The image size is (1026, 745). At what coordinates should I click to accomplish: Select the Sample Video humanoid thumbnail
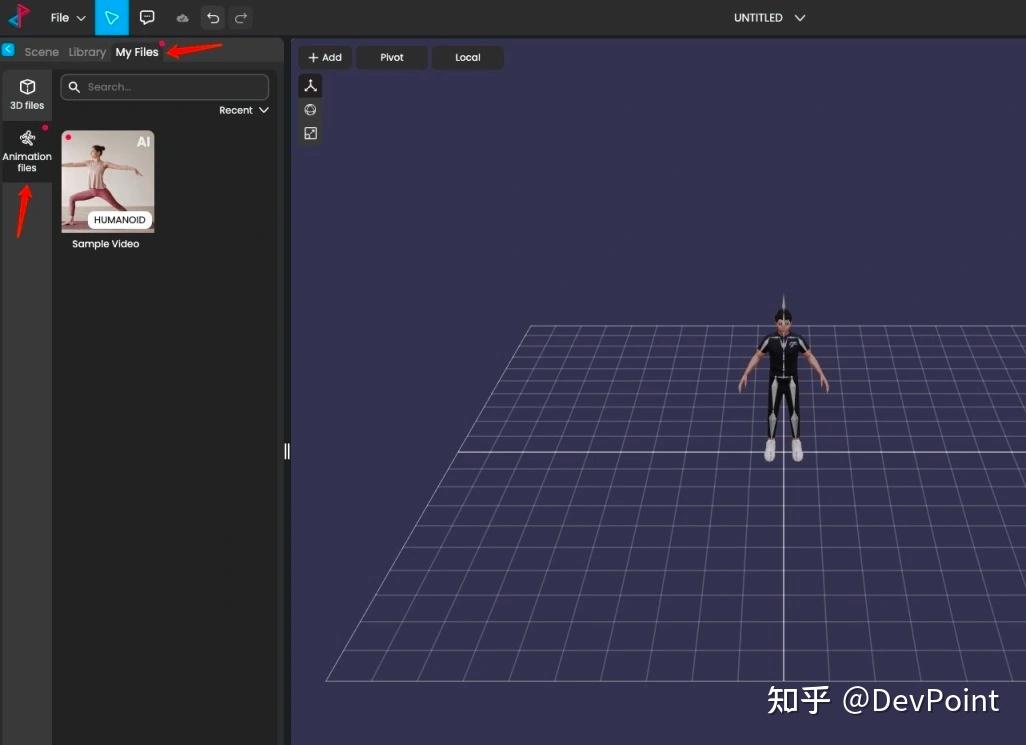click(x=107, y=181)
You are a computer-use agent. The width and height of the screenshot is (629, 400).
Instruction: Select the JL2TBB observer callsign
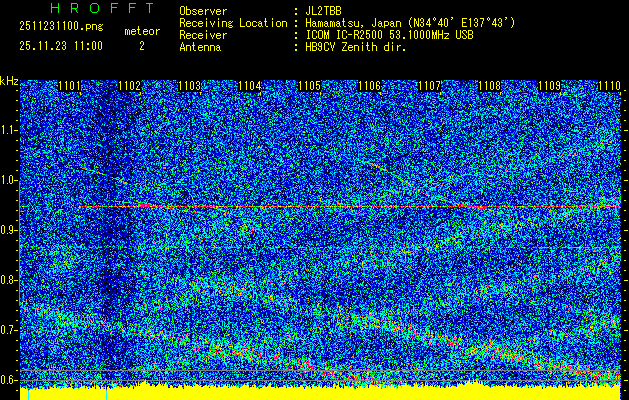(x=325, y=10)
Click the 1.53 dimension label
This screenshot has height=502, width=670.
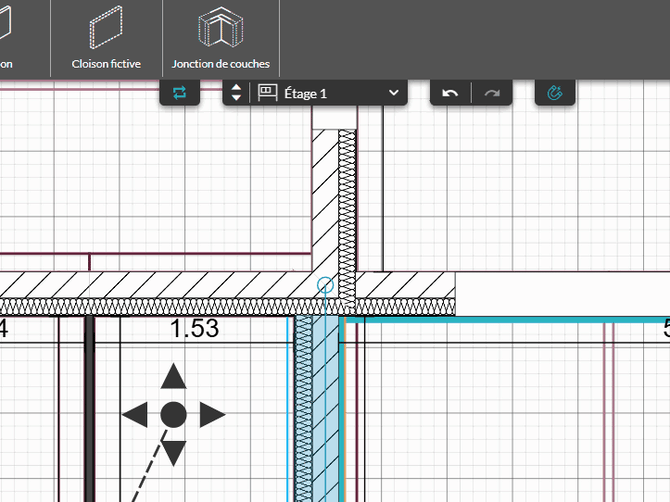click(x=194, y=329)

* * *

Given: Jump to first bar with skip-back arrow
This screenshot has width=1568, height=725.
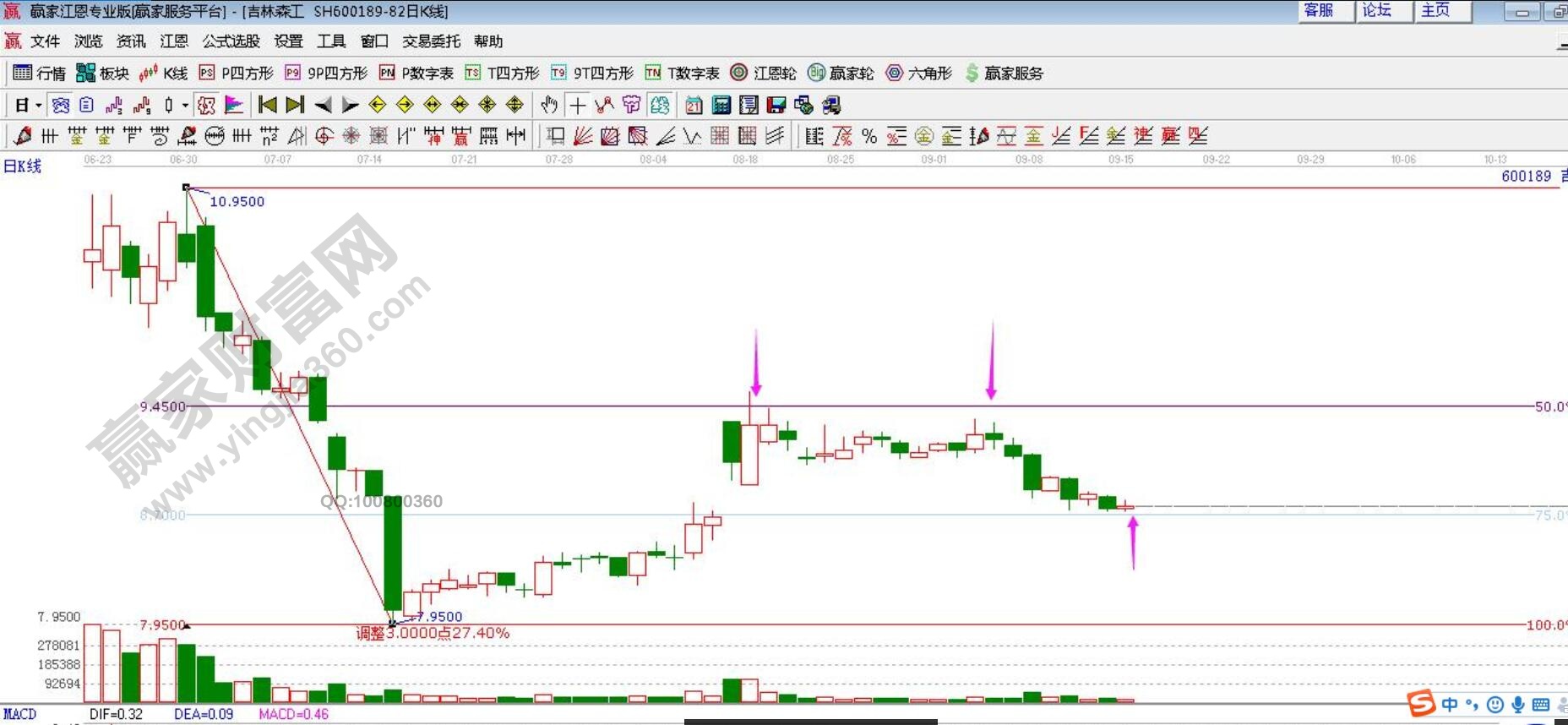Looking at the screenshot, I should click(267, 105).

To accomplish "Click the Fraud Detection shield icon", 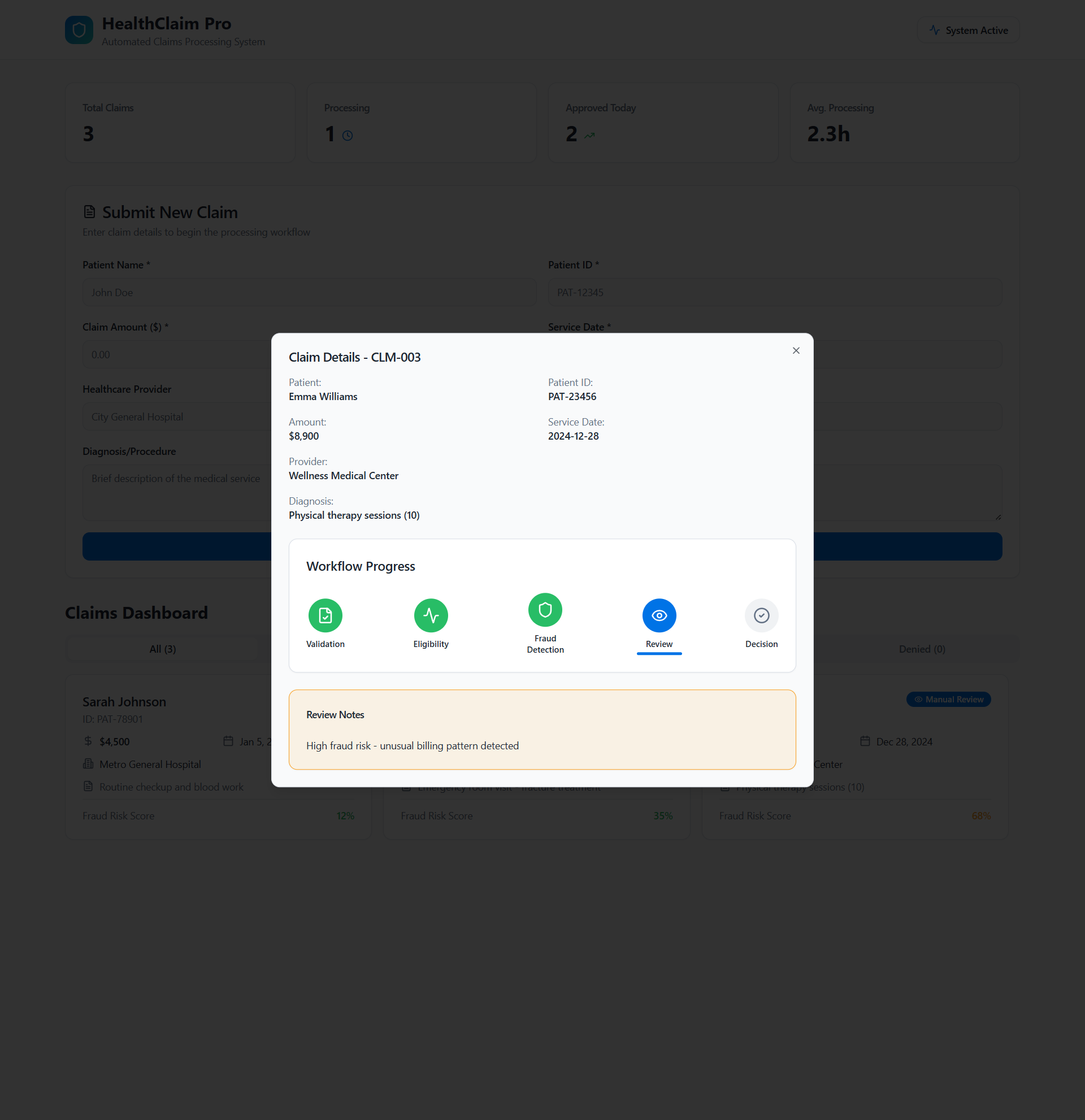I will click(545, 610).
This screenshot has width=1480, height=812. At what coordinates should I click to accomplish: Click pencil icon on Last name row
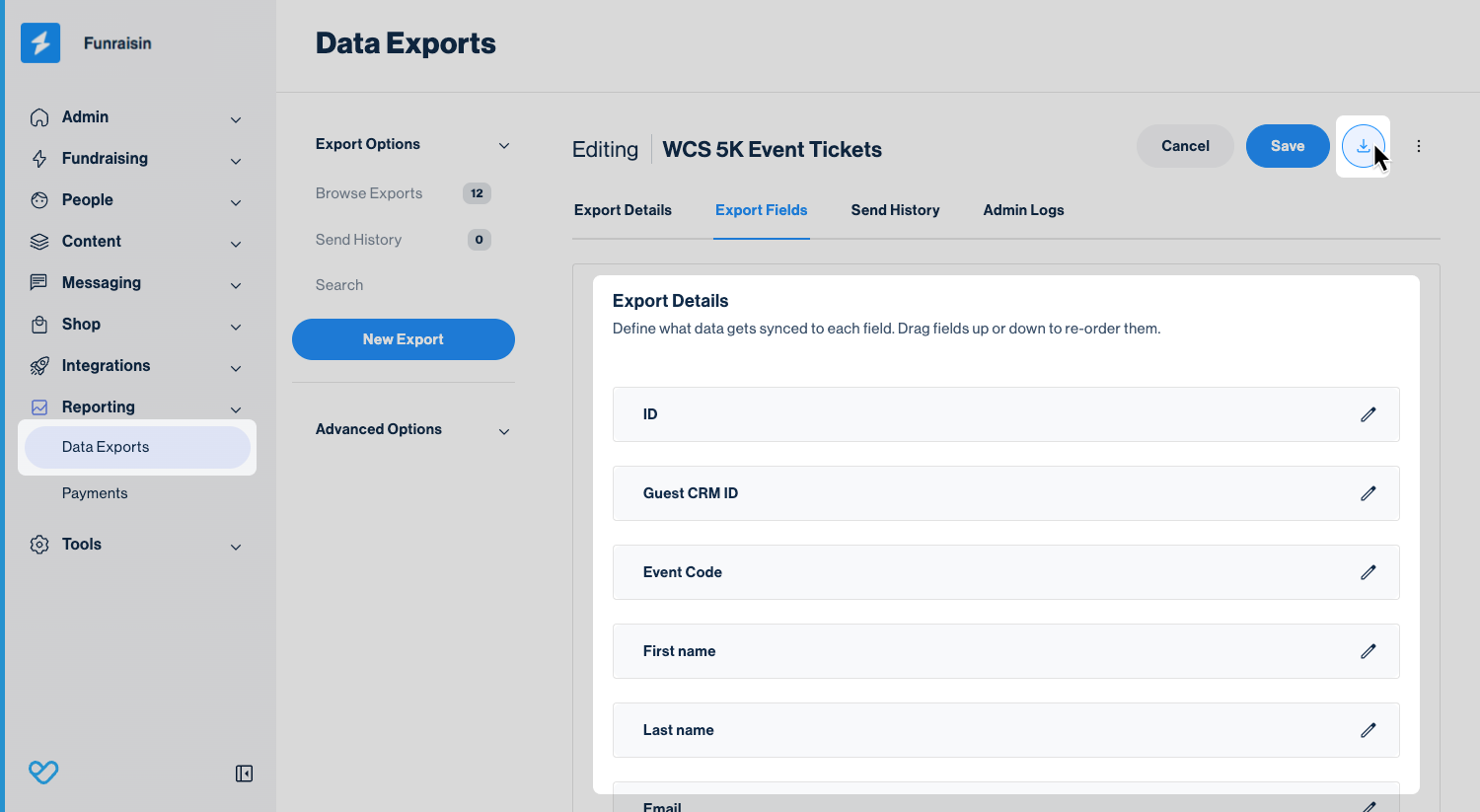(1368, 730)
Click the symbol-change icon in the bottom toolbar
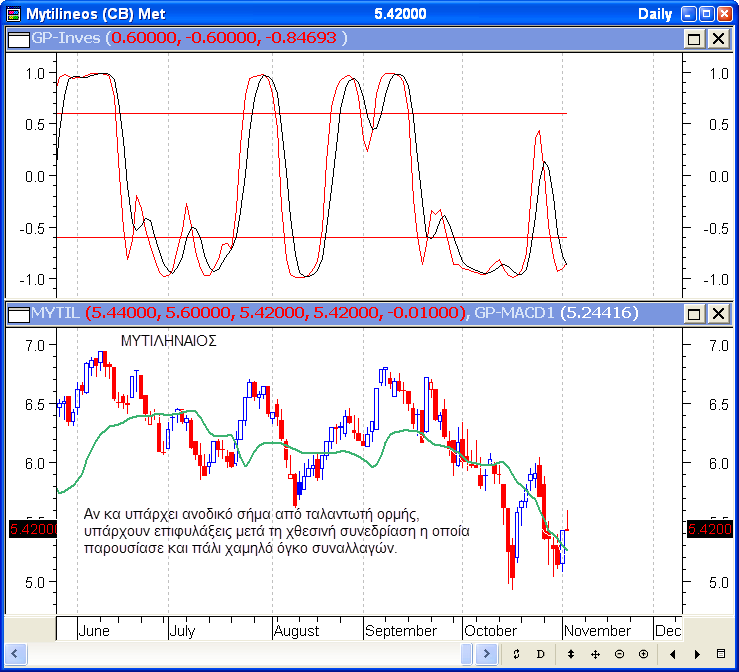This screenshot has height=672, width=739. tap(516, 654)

To be done:
Convert the records starting at the line containing "This screenshot has width=1480, height=812." and ending at the line containing "This screenshot has height=672, width=739." into a Markdown table with the columns No. and Text, one row per line, skipping blank lines. Leave the pictures out of the table.

Full answer:
| No. | Text |
|---|---|
| 1 | This screenshot has width=1480, height=812. At what coordinates should I click to accomplish: Click pencil icon on Last name row |
| 2 | (1368, 730) |
| 3 | Click the symbol-change icon in the bottom toolbar |
| 4 | This screenshot has height=672, width=739. tap(516, 654) |